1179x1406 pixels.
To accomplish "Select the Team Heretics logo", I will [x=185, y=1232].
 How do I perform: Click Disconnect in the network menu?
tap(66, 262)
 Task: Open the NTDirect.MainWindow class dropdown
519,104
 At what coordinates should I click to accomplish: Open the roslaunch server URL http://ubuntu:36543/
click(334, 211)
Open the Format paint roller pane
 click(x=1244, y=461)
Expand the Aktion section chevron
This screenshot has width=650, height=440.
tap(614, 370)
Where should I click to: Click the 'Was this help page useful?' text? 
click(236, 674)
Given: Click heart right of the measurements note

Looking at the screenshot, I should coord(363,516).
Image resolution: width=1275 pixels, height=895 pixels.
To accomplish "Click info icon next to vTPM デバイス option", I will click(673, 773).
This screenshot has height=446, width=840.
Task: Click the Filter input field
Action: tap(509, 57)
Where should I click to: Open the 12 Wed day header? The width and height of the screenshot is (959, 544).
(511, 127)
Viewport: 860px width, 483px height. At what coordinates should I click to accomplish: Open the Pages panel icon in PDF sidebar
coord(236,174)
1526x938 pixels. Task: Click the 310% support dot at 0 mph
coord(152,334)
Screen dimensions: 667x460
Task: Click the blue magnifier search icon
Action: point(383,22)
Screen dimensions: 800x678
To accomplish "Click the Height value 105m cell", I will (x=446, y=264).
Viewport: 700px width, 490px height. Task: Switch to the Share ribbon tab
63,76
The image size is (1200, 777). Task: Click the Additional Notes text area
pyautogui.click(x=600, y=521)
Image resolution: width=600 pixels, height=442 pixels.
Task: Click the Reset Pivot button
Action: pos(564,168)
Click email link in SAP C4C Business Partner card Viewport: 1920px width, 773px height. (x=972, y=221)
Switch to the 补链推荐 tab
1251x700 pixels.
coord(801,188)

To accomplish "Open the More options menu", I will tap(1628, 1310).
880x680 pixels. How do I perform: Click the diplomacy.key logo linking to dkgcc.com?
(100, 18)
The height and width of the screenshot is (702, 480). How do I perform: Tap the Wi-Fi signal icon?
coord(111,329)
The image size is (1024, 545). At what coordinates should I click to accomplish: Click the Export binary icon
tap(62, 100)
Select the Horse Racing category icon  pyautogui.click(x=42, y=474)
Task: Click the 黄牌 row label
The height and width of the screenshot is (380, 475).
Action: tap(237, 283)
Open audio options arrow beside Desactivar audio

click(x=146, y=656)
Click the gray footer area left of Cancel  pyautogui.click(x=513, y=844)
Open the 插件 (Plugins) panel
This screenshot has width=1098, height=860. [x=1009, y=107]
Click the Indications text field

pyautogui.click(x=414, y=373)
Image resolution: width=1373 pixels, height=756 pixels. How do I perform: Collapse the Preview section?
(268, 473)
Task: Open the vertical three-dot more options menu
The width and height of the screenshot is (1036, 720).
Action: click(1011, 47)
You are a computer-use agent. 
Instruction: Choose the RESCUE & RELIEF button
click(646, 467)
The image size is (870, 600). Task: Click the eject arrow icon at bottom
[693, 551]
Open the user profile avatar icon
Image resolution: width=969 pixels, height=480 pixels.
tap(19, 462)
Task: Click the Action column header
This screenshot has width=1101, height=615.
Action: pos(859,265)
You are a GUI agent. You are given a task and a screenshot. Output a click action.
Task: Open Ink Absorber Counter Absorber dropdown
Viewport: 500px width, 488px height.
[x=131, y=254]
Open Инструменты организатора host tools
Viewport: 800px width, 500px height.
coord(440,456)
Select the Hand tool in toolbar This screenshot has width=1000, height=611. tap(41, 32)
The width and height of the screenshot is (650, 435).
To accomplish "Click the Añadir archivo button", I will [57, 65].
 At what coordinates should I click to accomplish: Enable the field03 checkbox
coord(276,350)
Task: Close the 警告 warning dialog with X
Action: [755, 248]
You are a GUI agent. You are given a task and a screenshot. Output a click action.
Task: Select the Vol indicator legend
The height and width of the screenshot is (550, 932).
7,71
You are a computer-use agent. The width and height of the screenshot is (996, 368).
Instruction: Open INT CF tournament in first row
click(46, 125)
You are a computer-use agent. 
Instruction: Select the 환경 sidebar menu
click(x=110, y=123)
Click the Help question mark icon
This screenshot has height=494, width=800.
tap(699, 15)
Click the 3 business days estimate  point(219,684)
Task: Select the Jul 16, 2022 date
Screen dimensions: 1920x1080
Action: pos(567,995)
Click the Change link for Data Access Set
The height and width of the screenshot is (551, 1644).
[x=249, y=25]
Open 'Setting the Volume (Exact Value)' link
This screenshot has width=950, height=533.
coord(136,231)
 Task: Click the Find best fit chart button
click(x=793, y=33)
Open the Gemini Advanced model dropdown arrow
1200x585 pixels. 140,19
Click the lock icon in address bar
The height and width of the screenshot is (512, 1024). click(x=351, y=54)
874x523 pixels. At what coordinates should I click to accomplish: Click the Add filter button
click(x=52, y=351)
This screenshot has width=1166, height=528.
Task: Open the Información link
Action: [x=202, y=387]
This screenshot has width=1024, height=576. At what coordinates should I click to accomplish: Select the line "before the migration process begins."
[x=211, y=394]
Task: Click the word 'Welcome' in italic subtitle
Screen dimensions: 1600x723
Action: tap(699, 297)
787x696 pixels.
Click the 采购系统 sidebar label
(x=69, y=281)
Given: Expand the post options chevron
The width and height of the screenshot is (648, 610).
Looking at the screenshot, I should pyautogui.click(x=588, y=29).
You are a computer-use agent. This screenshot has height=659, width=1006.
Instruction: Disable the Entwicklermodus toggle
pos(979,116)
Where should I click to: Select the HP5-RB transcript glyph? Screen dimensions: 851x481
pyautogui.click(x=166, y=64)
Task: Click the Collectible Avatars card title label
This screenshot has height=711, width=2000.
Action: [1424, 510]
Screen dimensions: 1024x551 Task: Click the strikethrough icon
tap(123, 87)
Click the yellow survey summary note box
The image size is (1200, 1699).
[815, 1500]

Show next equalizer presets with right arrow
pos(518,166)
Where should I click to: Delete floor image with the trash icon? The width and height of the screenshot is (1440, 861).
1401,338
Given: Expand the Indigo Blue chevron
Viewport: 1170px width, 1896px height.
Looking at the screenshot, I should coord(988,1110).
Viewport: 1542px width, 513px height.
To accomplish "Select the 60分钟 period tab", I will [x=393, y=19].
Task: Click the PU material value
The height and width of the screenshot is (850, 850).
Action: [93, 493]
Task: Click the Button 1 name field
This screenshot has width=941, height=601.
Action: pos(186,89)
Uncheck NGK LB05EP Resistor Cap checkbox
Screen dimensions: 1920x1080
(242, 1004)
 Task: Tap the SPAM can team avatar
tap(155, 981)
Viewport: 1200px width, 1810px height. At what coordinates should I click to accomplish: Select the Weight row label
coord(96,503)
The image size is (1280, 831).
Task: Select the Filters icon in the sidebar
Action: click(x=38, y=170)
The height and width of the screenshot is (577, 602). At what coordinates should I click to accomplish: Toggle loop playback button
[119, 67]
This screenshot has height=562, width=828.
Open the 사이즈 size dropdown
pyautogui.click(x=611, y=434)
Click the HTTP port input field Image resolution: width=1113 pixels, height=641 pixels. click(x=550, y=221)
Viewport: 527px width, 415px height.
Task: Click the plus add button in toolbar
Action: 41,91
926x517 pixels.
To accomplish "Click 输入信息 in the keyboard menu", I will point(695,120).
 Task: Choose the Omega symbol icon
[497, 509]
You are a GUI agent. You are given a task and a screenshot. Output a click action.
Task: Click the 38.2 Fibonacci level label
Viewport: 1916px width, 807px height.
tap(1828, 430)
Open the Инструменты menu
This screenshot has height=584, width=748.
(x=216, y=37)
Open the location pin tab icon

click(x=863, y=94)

#####

**Aim of the exercise:** When you respond, give the whole listing again exactly as written.

**Solved problem:**
1179x1406 pixels.
To accomplish "Select the Team Heretics logo", I will [x=185, y=1232].
 How do I perform: Click Disconnect in the network menu?
tap(66, 262)
 Task: Open the NTDirect.MainWindow class dropdown
519,104
 At what coordinates should I click to accomplish: Open the roslaunch server URL http://ubuntu:36543/
click(334, 211)
Open the Format paint roller pane
 click(x=1244, y=461)
Expand the Aktion section chevron
This screenshot has width=650, height=440.
tap(614, 370)
Where should I click to: Click the 'Was this help page useful?' text? 
click(236, 674)
Given: Click heart right of the measurements note

Looking at the screenshot, I should coord(363,516).
Image resolution: width=1275 pixels, height=895 pixels.
To accomplish "Click info icon next to vTPM デバイス option", I will click(673, 773).
This screenshot has height=446, width=840.
Task: Click the Filter input field
Action: tap(509, 57)
Where should I click to: Open the 12 Wed day header? The width and height of the screenshot is (959, 544).
(511, 127)
Viewport: 860px width, 483px height. At what coordinates should I click to accomplish: Open the Pages panel icon in PDF sidebar
coord(236,174)
1526x938 pixels. Task: Click the 310% support dot at 0 mph
coord(152,334)
Screen dimensions: 667x460
Task: Click the blue magnifier search icon
Action: point(383,22)
Screen dimensions: 800x678
To accomplish "Click the Height value 105m cell", I will (x=446, y=264).
Viewport: 700px width, 490px height. Task: Switch to the Share ribbon tab
63,76
The image size is (1200, 777). Task: Click the Additional Notes text area
pyautogui.click(x=600, y=521)
Image resolution: width=600 pixels, height=442 pixels.
Task: Click the Reset Pivot button
Action: pos(564,168)
Click email link in SAP C4C Business Partner card Viewport: 1920px width, 773px height. (x=972, y=221)
Switch to the 补链推荐 tab
1251x700 pixels.
coord(801,188)

To accomplish "Open the More options menu", I will tap(1628, 1310).
880x680 pixels. How do I perform: Click the diplomacy.key logo linking to dkgcc.com?
(100, 18)
The height and width of the screenshot is (702, 480). How do I perform: Tap the Wi-Fi signal icon?
coord(111,329)
The image size is (1024, 545). At what coordinates should I click to accomplish: Click the Export binary icon
tap(62, 100)
Select the Horse Racing category icon  pyautogui.click(x=42, y=474)
Task: Click the 黄牌 row label
The height and width of the screenshot is (380, 475).
Action: tap(237, 283)
Open audio options arrow beside Desactivar audio

click(x=146, y=656)
Click the gray footer area left of Cancel  pyautogui.click(x=513, y=844)
Open the 插件 (Plugins) panel
This screenshot has width=1098, height=860. [x=1009, y=107]
Click the Indications text field

pyautogui.click(x=414, y=373)
Image resolution: width=1373 pixels, height=756 pixels. How do I perform: Collapse the Preview section?
(268, 473)
Task: Open the vertical three-dot more options menu
The width and height of the screenshot is (1036, 720).
Action: click(1011, 47)
You are a computer-use agent. 
Instruction: Choose the RESCUE & RELIEF button
click(646, 467)
The image size is (870, 600). Task: Click the eject arrow icon at bottom
[693, 551]
Open the user profile avatar icon
Image resolution: width=969 pixels, height=480 pixels.
tap(19, 462)
Task: Click the Action column header
This screenshot has width=1101, height=615.
Action: pos(859,265)
You are a GUI agent. You are given a task and a screenshot. Output a click action.
Task: Open Ink Absorber Counter Absorber dropdown
Viewport: 500px width, 488px height.
[x=131, y=254]
Open Инструменты организатора host tools
Viewport: 800px width, 500px height.
coord(440,456)
Select the Hand tool in toolbar This screenshot has width=1000, height=611. tap(41, 32)
The width and height of the screenshot is (650, 435).
To accomplish "Click the Añadir archivo button", I will [57, 65].
 At what coordinates should I click to accomplish: Enable the field03 checkbox
coord(276,350)
Task: Close the 警告 warning dialog with X
Action: [755, 248]
You are a GUI agent. You are given a task and a screenshot. Output a click action.
Task: Select the Vol indicator legend
The height and width of the screenshot is (550, 932).
7,71
You are a computer-use agent. The width and height of the screenshot is (996, 368).
Instruction: Open INT CF tournament in first row
click(46, 125)
You are a computer-use agent. 
Instruction: Select the 환경 sidebar menu
click(x=110, y=123)
Click the Help question mark icon
This screenshot has height=494, width=800.
tap(699, 15)
Click the 3 business days estimate  point(219,684)
Task: Select the Jul 16, 2022 date
Screen dimensions: 1920x1080
Action: pos(567,995)
Click the Change link for Data Access Set
The height and width of the screenshot is (551, 1644).
[x=249, y=25]
Open 'Setting the Volume (Exact Value)' link
This screenshot has width=950, height=533.
coord(136,231)
 Task: Click the Find best fit chart button
click(x=793, y=33)
Open the Gemini Advanced model dropdown arrow
1200x585 pixels. 140,19
Click the lock icon in address bar
The height and width of the screenshot is (512, 1024). click(x=351, y=54)
874x523 pixels. At what coordinates should I click to accomplish: Click the Add filter button
click(x=52, y=351)
This screenshot has width=1166, height=528.
Task: Open the Información link
Action: [x=202, y=387]
This screenshot has width=1024, height=576. At what coordinates should I click to accomplish: Select the line "before the migration process begins."
[x=211, y=394]
Task: Click the word 'Welcome' in italic subtitle
Screen dimensions: 1600x723
Action: tap(699, 297)
787x696 pixels.
Click the 采购系统 sidebar label
(x=69, y=281)
Given: Expand the post options chevron
The width and height of the screenshot is (648, 610).
Looking at the screenshot, I should pyautogui.click(x=588, y=29).
You are a computer-use agent. This screenshot has height=659, width=1006.
Instruction: Disable the Entwicklermodus toggle
pos(979,116)
Where should I click to: Select the HP5-RB transcript glyph? Screen dimensions: 851x481
pyautogui.click(x=166, y=64)
Task: Click the Collectible Avatars card title label
This screenshot has height=711, width=2000.
Action: [1424, 510]
Screen dimensions: 1024x551 Task: Click the strikethrough icon
tap(123, 87)
Click the yellow survey summary note box
The image size is (1200, 1699).
[815, 1500]

Show next equalizer presets with right arrow
pos(518,166)
Where should I click to: Delete floor image with the trash icon? The width and height of the screenshot is (1440, 861).
1401,338
Given: Expand the Indigo Blue chevron
Viewport: 1170px width, 1896px height.
Looking at the screenshot, I should coord(988,1110).
Viewport: 1542px width, 513px height.
To accomplish "Select the 60分钟 period tab", I will [x=393, y=19].
Task: Click the PU material value
The height and width of the screenshot is (850, 850).
Action: [93, 493]
Task: Click the Button 1 name field
This screenshot has width=941, height=601.
Action: pos(186,89)
Uncheck NGK LB05EP Resistor Cap checkbox
Screen dimensions: 1920x1080
(242, 1004)
 Task: Tap the SPAM can team avatar
tap(155, 981)
Viewport: 1200px width, 1810px height. At what coordinates should I click to accomplish: Select the Weight row label
coord(96,503)
The image size is (1280, 831).
Task: Select the Filters icon in the sidebar
Action: click(x=38, y=170)
The height and width of the screenshot is (577, 602). At what coordinates should I click to accomplish: Toggle loop playback button
[119, 67]
This screenshot has height=562, width=828.
Open the 사이즈 size dropdown
pyautogui.click(x=611, y=434)
Click the HTTP port input field Image resolution: width=1113 pixels, height=641 pixels. click(x=550, y=221)
Viewport: 527px width, 415px height.
Task: Click the plus add button in toolbar
Action: 41,91
926x517 pixels.
To accomplish "Click 输入信息 in the keyboard menu", I will point(695,120).
 Task: Choose the Omega symbol icon
[497, 509]
You are a GUI agent. You are given a task and a screenshot. Output a click action.
Task: Click the 38.2 Fibonacci level label
Viewport: 1916px width, 807px height.
tap(1828, 430)
Open the Инструменты menu
This screenshot has height=584, width=748.
(x=216, y=37)
Open the location pin tab icon

click(x=863, y=94)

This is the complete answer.